Erişilebilirlik

''Basın Üzerindeki Baskılar En Çok Kürt Medyasını Etkiliyor''


''Basın Üzerindeki Baskılar En Çok Kürt Medyasını Etkiliyor''
lütfen bekleyin

No media source currently available

0:00 0:08:45 0:00

3 Mayıs Dünya Basın Özgürlüğü Günü’nde dikkatlerin toplandığı ülkelerden biri de Türkiye. Son yıllarda kötü bir tablo çizen Türkiye’de Kürt medyası da yaşananlardan payına düşeni alıyor.

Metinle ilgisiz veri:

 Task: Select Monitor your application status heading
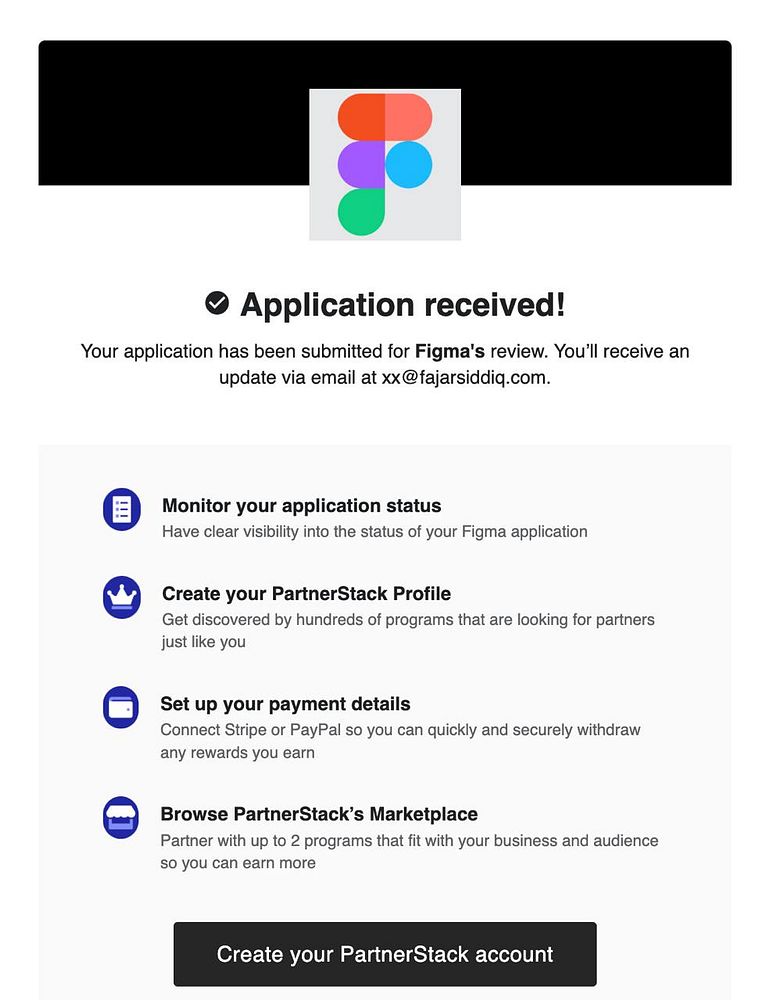[301, 506]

Mezopotamya Haber Ajansı Mardin Muhabiri Ahmet Kanbal hakkında, yaptığı Corona virüsü haberi nedeniyle ‘halkı kin ve düşmanlığa sevk etme’ iddiasıyla soruşturma başlatıldı. Kanbal hakkında daha önce de Mardin Belediyesine atanan kayyum ile ilgili haberleri nedeniyle soruşturma açılmıştı. Yine Mezopotamya Haber Ajansı Van muhabiri Oktay Candemir, 5 Nisan sabahı evine düzenlenen operasyonla gözaltına alındıktan sonra adli kontrol uygulaması ve yurt dışı yasağı konularak serbest bırakıldı. Candemir hakkında son 2 yıl içinde 25 kez dava açıldı. Bunlar, Kürt medyasında çalışan gazetecilere dair en güncel gelişmeler.

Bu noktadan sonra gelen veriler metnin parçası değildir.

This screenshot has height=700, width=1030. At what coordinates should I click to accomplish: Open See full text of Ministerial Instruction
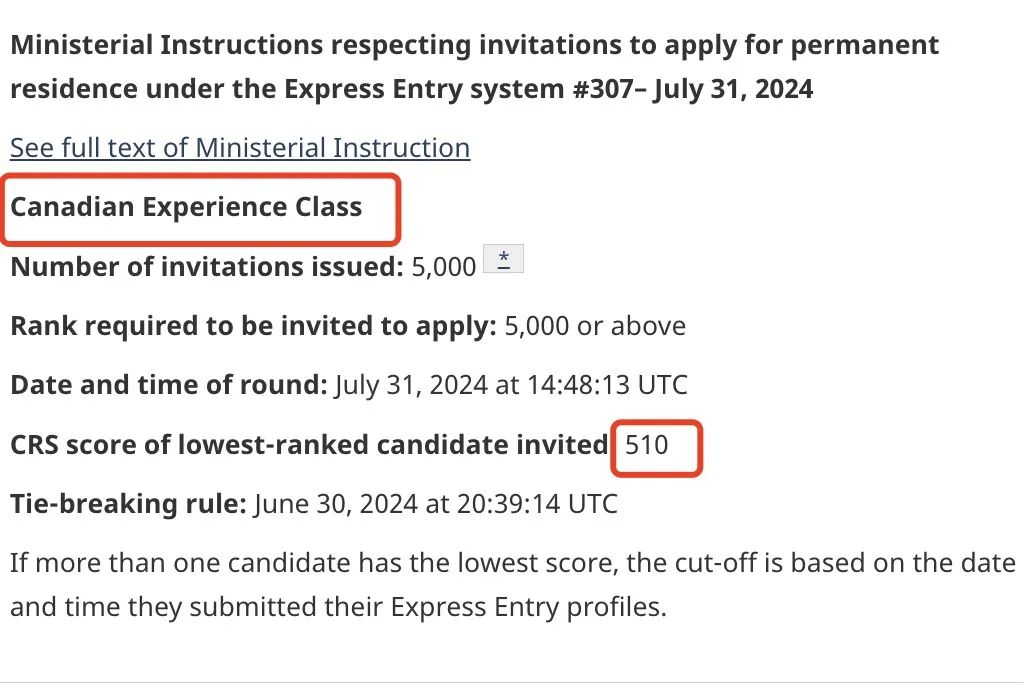[240, 148]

Mezopotamya Kadın Gazeteciler Platformu Sözcüsü Ayşe Güney, Türkiye’de basının Cumhuriyet tarihinde görülmemiş bir baskı ile karşı karşıya olduğunu söyledi. Güney, “Tabii bundan en çok nasibini alan Kürt medyası. Kürt medyası her zaman bir baskı, engelleme, yasaklama, tutuklama gözaltı ve faili meçhuller ile dolu bir basın tarihine sahip. Bugün de geldiğimiz aşamada Kürt medyası ciddi bir sansüre, baskıya, tutuklama ve gözaltına maruz kalıyor. Bu her geçen gün de artıyor. Mart ayında 8 gazeteci arkadaşımız tutuklandı, sayısız gazeteciye de soruşturma açıldı. 100'ün üzerinde gazeteci tutuklu şu anda. Şu an 103 gazeteci ve basın çalışanı tutuklu dedik ama bunlardan çok daha fazlası soruşturma altında, adli tedbir kuralları ile tahliye olan, şehirlere hapsolan gazeteciler var. Rahat hareket edemiyoruz, can güvenliğimiz yok. Basın özgürlüğünden bahsedilmesi gereken noktalarda aslında can havliyle can güvenliğimizden bahsetmek zorunda kalıyoruz. Haberlerinde sansür getiriliyor, haber sitelerimiz engelleniyor, kapatılıyor, sayısız baskı ile karşı karşıyayız” dedi.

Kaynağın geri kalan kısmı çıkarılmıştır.